Infectious Diseases / Public Health

Bourbon Virus: A Novel Tick Borne Virus Discovered After Kansas Fatality

In the summer of 2014, a resident of Kansas succumbed to what was thought to be a disease similar to a tick borne disease though the laboratory investigations failed to turn up any evidence for Ehrlichiosis or other similar diseases, including the recently discovered Heartland virus. This disease has now been diagnosed to have been caused by a novel orthomyxovirus, which has been named the Bourbon Virus after the county in which the index case was identified. Here is a video of Dr. Dana Hawkinson, MD, an Infectious Disease specialist from University of Kansas Hospital talking about the new virus:

The CDC has been involved in the ongoing investigation to better understand the epidemiology of this agent. More cases are being rounded up where people with suspected tick borne fever were found to be diagnostic dead ends following investigation for known infectious agents.
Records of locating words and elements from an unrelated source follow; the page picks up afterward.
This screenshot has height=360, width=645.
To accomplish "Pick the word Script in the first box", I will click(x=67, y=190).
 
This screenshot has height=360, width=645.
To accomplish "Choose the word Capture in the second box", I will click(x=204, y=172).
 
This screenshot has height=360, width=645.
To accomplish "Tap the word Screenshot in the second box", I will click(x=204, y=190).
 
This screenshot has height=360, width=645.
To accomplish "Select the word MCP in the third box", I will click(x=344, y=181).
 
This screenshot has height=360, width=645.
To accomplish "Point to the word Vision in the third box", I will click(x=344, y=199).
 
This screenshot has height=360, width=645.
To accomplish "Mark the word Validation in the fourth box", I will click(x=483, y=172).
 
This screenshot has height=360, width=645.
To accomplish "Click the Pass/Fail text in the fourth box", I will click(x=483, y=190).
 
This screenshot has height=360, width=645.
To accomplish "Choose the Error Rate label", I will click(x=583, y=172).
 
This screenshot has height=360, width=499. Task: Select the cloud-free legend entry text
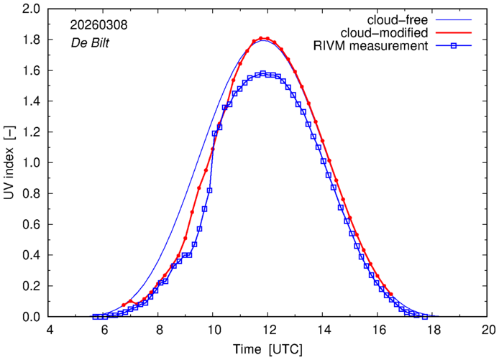coord(402,19)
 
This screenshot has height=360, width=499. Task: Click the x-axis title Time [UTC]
coord(268,350)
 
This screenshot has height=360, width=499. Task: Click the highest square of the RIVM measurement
coord(263,73)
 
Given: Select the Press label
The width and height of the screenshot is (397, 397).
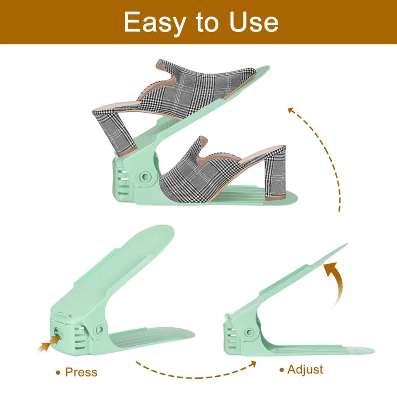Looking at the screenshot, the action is coord(81,372).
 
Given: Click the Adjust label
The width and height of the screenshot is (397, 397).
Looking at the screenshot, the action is coord(305,370).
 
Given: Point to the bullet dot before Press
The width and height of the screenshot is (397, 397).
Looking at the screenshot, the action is coord(58,373).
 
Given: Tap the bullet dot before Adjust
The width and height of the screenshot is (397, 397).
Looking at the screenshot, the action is coord(282,370).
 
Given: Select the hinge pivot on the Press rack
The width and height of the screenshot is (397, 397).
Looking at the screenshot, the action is coord(100,329).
They will now be investigated for the Bourbon virus to figure out whether this agent can be implicated in further cases. Unless more cases are found, it will be difficult to define its epidemiology and risk factors of acquiring the infection.

Ticks (DIaria UNO)

Ticks (Diaria UNO)

In the index case, who happened to be a farmer in Kansas, the disease was rapidly progressing, and within ten days he succumbed to multi-organ failure and septic shock. The patient also complained of fever, myalgia and malaise, which are fairly common symptoms in all such diseases. In addition, he claimed to be suffering from extreme anorexia, something that Dr. Hawkinson also mentions in the video above.

Now, it is not known for sure whether this is a tick borne disease or a mosquito borne disease, and as it is looked at more closely these questions will be answered. Because it is the middle of winter now, it is expected that the disease shall be on a low tide as ticks and mosquito borne diseases decrease in incidence over the winter months. However, ticks rebound earlier than mosquitoes as temperatures start increasing even slightly. Thus, reappearance of the disease before the mosquito season hits in full force could point to the possibility of it being a tick borne disease.
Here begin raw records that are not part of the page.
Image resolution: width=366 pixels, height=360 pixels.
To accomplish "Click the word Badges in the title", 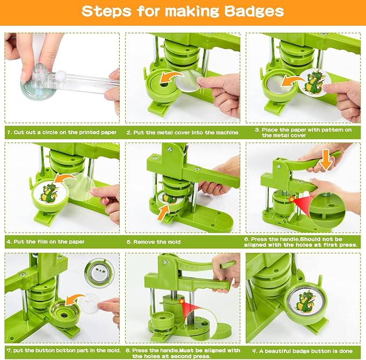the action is tap(254, 12).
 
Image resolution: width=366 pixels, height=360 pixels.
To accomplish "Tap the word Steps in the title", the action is tap(107, 11).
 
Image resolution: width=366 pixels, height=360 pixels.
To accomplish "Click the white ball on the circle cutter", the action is tap(60, 74).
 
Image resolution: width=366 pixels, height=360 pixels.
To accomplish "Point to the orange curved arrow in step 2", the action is tap(171, 78).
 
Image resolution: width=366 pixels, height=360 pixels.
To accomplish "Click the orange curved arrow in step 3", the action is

The ProMED mail despatch points out that a number of tick borne viruses have emerged in the recent past, most notably the Heartland virus and severe fever with thrombocytopenia virus (Bunyaviridae: Phlebovirus) in the US and China, respectively. In
addition, other tick borne viruses such as deer tick virus/Powassan virus (Flaviviridae: Flavivirus) appear to be increasing in incidence in regions of the US.

It is going to be interesting to see the epidemiology of the Bourbon virus unravel in the days to come.